By comparison, the "chiplet" packaging approach used by AMD's latest desktop and server CPUs -- it leans on Infinity Fabric to connect a package's chip dies -- is a 2D solution. However, Norrod made it clear that AMD is exploring new 2.5D and 3D packaging approaches, albeit while qualifying that his comments shouldn't be seen as being about any particular future product on AMD's roadmap.

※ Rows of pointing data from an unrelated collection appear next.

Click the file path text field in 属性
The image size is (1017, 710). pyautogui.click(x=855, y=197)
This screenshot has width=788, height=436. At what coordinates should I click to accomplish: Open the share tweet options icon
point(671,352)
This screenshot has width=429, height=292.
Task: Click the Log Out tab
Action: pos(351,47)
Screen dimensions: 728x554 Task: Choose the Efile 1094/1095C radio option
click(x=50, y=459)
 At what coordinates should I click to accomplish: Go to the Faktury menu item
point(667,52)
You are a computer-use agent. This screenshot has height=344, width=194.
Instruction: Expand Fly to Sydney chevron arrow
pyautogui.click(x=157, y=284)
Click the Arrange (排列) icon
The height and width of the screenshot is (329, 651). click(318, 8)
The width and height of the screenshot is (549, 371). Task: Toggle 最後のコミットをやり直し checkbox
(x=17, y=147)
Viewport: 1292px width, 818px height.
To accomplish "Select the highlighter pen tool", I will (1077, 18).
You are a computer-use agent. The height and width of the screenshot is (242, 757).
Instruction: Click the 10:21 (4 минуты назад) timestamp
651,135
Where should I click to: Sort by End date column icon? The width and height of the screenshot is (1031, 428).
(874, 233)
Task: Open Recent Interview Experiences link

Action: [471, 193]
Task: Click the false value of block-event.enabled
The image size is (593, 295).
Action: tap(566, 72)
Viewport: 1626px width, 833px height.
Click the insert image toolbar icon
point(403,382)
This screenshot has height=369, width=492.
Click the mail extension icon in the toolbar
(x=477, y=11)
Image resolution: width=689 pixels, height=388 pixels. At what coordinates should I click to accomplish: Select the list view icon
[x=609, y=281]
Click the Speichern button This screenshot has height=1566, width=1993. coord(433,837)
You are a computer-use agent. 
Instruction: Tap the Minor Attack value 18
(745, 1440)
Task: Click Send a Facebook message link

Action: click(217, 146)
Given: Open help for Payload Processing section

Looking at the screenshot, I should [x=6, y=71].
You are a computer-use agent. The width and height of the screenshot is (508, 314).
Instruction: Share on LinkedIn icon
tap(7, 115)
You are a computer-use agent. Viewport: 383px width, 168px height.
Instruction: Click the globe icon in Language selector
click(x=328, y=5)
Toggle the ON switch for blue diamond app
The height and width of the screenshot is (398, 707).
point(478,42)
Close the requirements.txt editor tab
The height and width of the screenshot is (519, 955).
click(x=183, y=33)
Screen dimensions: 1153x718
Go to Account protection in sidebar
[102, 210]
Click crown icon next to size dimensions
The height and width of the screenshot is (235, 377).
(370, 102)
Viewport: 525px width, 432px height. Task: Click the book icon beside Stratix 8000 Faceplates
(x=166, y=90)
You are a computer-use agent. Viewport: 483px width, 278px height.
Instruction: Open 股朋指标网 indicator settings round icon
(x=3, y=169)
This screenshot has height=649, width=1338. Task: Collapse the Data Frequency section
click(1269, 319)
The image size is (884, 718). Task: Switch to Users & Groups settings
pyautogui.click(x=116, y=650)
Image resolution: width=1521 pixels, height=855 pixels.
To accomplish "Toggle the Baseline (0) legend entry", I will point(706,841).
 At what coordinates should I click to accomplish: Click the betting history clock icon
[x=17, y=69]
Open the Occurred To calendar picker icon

"You should expect we will continue to drive super hard on packaging technology," he said. Norrod also pointed out that AMD has long used 2.5D packaging to pair memory chips with its GPUs.
Backing Open Standards
On a few different occasions, Norrod stressed AMD's interest in backing open standards for data center solutions. In addition to noting AMD's support for ROCm and interconnect technologies such as CXL, he also said that when it comes to storage class memory (SCM) technologies that aim to strike a middle ground between DRAM and NAND flash memory in terms of speed, density and cost, AMD "has a lot of focus" on standardized solutions that can be offered by multiple memory suppliers.
"People want standards. They don't want to be locked into a proprietary solution. They don't want to be locked into proprietary sourcing," he said. The comments come as Intel and (more recently) Micron (MU) each commercialize products relying on the 3D XPoint SCM technology that they co-developed.
Likewise, when asked about potentially supporting an alternative to Intel's One API initiative -- it aims to give developers a unified programming model for leveraging the resources of CPUs, GPUs, FPGAs and ASICs, both from Intel and others -- Norrod said AMD is "very open" to a standards-based approach to offering something like that.
To some extent, the adoption of programming models that support a number of different processor types would represent a challenge to Nvidia, which has built a massive ecosystem for the CUDA programming model for its GPUs. In August, Nvidia CEO Jensen Huang expressed skepticism about such efforts, arguing that making them work is more challenging than it might initially look.
For his part, Norrod said that the arrival of interconnect technologies (such as CXL and Infinity Fabric) that enable memory coherence (the ability to guarantee different processing elements in a system are accessing the same cached data) between CPUs and accelerators makes the use of a common programming model for different processor types more compelling, and that AMD is willing to work with partners to offer it.
Strong Demand -- And Adequate Supplies -- for 48 and 64-Core CPUs
As Milan gets prepped, AMD is from all indications seeing strong demand for Rome. This particularly seems to be the case for CPUs with high core counts, with Su indicating on AMD's Q3 earnings call that Rome's sales mix was skewing towards 48 and 64-core CPUs.
Norrod said demand for Rome CPUs with high core counts has been "tremendous" and "broader than [AMD] may have originally anticipated." He added that demand for high-core-count parts generally falls within three areas -- supercomputer/HPC deployments, major cloud deployments and scale-out enterprise workloads such as virtualization farms and analytics workloads -- and said the "vast majority" of AMD's HPC-related Rome sales have involved 64-core CPUs.
And though TSMC has reportedly been seeing stretched lead times for its 7nm node amid strong orders from a number of clients, Norrod insisted that supply constraints aren't an issue for AMD.
"I think we are absolutely able to supply whatever the market may demand," he said, while adding that AMD also doesn't expect any "meaningful constraints" on supply long-term.